7 comments

  • foundry27 58 minutes ago
    I like this idea. This might be one of the more effective social pressures available for getting inference providers to fix long-standing issues. AWS Bedrock, for example, has crippling defects in its serving stack for Kimi’s K2 and K2.5 models that cause 20%-30% of attempts to emit tool calls to instead silently end the conversation (with no token output). That makes AWS effectively irrelevant as a serious inference provider for Kimi, and conveniently pushes users onto Bedrock’s significantly more expensive Anthropic models for comparable performance on agentic tasks.
  • bobbiechen 3 hours ago
    If I understand correctly, threat model here seems to be to protect against accidental issues that would impact performance, but doesn't cover malicious actor.

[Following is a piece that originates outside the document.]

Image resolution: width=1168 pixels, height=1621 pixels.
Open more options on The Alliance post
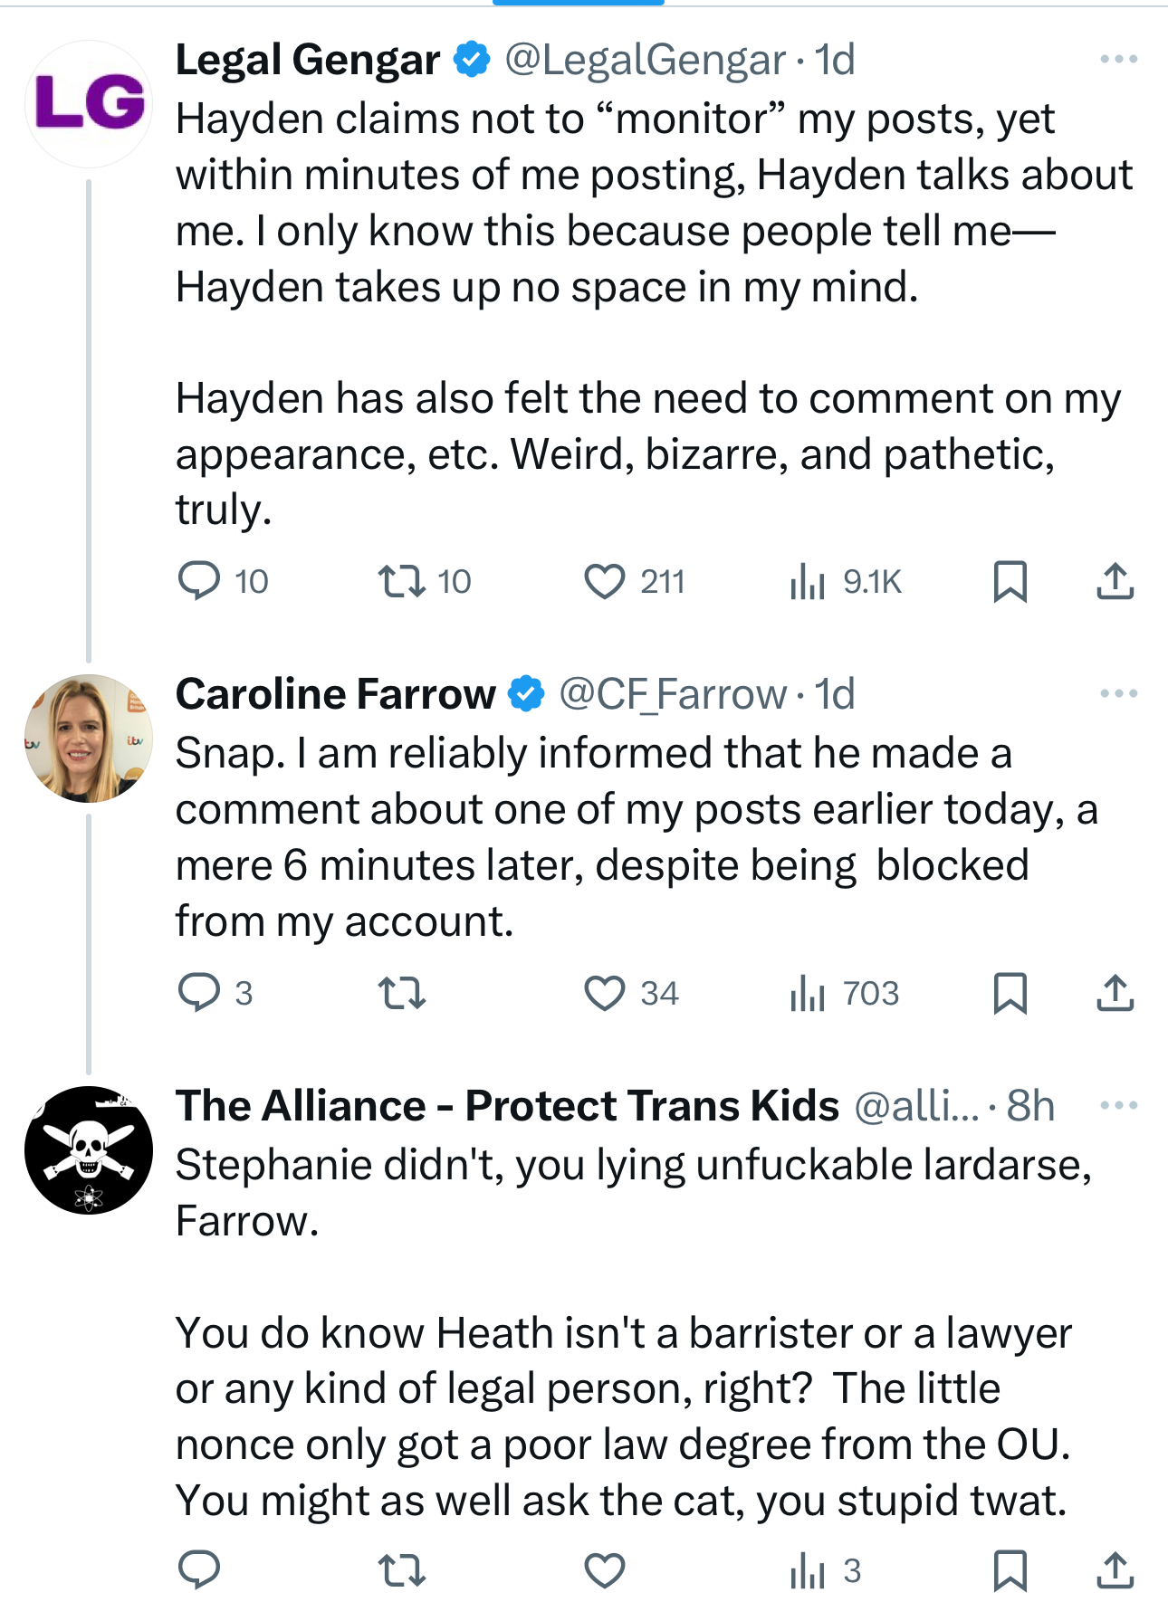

    For example, Sketchy Provider tells you they are running the latest and greatest, but actually is knowingly running some cheaper (and worse) model and pocketing the difference. These tests wouldn't help since Sketchy Provider could detect when they're being tested and do the right thing (like the Volkswagen emissions scandal). Right?

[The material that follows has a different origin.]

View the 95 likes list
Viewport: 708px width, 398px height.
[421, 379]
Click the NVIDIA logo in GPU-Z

    • nulltrace 45 minutes ago
      Catching accidental drift is still worth a lot. It's basically the same idea as performance regression tests in CI, nobody writes those because they expect sabotage. It's for the boring stuff, like "oops, we bumped a dep and throughput dropped 15%".

      If someone actually goes out of their way to bypass the check, that's a pretty different situation legally compared to just quietly shipping a cheaper quant anyway.

    • gpm 2 hours ago
      Yes and no.

      For a truly malicious actor, you're right. But it shifts it from "well we aren't obviously committing fraud by quantizing this model and not telling people" to "we're deliberately committing fraud by verifying our deployment with one model and then serving customer requests with another".

      I suspect there's a lot of semi-malicious actors who are only happy to do the former.

    • j-bos 2 hours ago
      Seems like a great challenge for all these systems, see fromtier labs serving quants when under hesvy load.
  • comboy 13 minutes ago
    Message I send 2 days ago to a friend:

        FYI be careful with openrouter for your LLM generated content, was playing with kimi spent hours tuning knobs (openrouter also have different providers tested them all and used Exacto), long story short:
        Direct API with thinking disabled: 0 errors across all 16 runs. OpenRouter: 4/10 had errors. 
    
    This is on a complex task, Kimi is really good, and I wouldn't know if I haven't used their API directly.
  • gertlabs 20 minutes ago
    This is real issue in our benchmarks. Beware of OpenRouter providers that don't specify quantizations or use lower ones than you might be expecting. OpenRouter does provide configuration options for this, and it often limits your options significantly. That being said, even with the best providers, Kimi-K2-thinking was underwhelming and slow on our benchmarks, albeit interesting and useful for temperature/variation.

    Kimi K2.6, however, is the new open source leader, so far. Agentic evaluations still in progress, but one-shot coding reasoning benchmarks are ready at https://gertlabs.com/?mode=oneshot_coding

  • OsamaJaber 3 hours ago
    Good to see this exist. Inference providers quietly swap quant levels. Most users never check. A standard verifier from the model maker is the right move, would love to see other labs ship the same
  • seism 3 hours ago
    A test that runs for 15 hours on a high powered rig is going to be hard to reproduce or scale. But I think this addresses a widespread concern, which affects all kinds of cloud services. What you ping is not necessarily what you get.
    • Lalabadie 33 minutes ago
      You can run the whole suite once at the start for each vendor, then roll through each part of it over a two or four week cycle, mimicking regular use. That jeeps the evaluation up to date over time.
  • curioussquirrel 2 hours ago
    After Anthropic, Moonshot is another model provider who restricts tweaking of sampling parameters. I do like the idea of the vendor verifier, though.
    • charcircuit 45 minutes ago
      If the post training is done with specific sampling parameters it would make sense to only use the parameters it was trained with.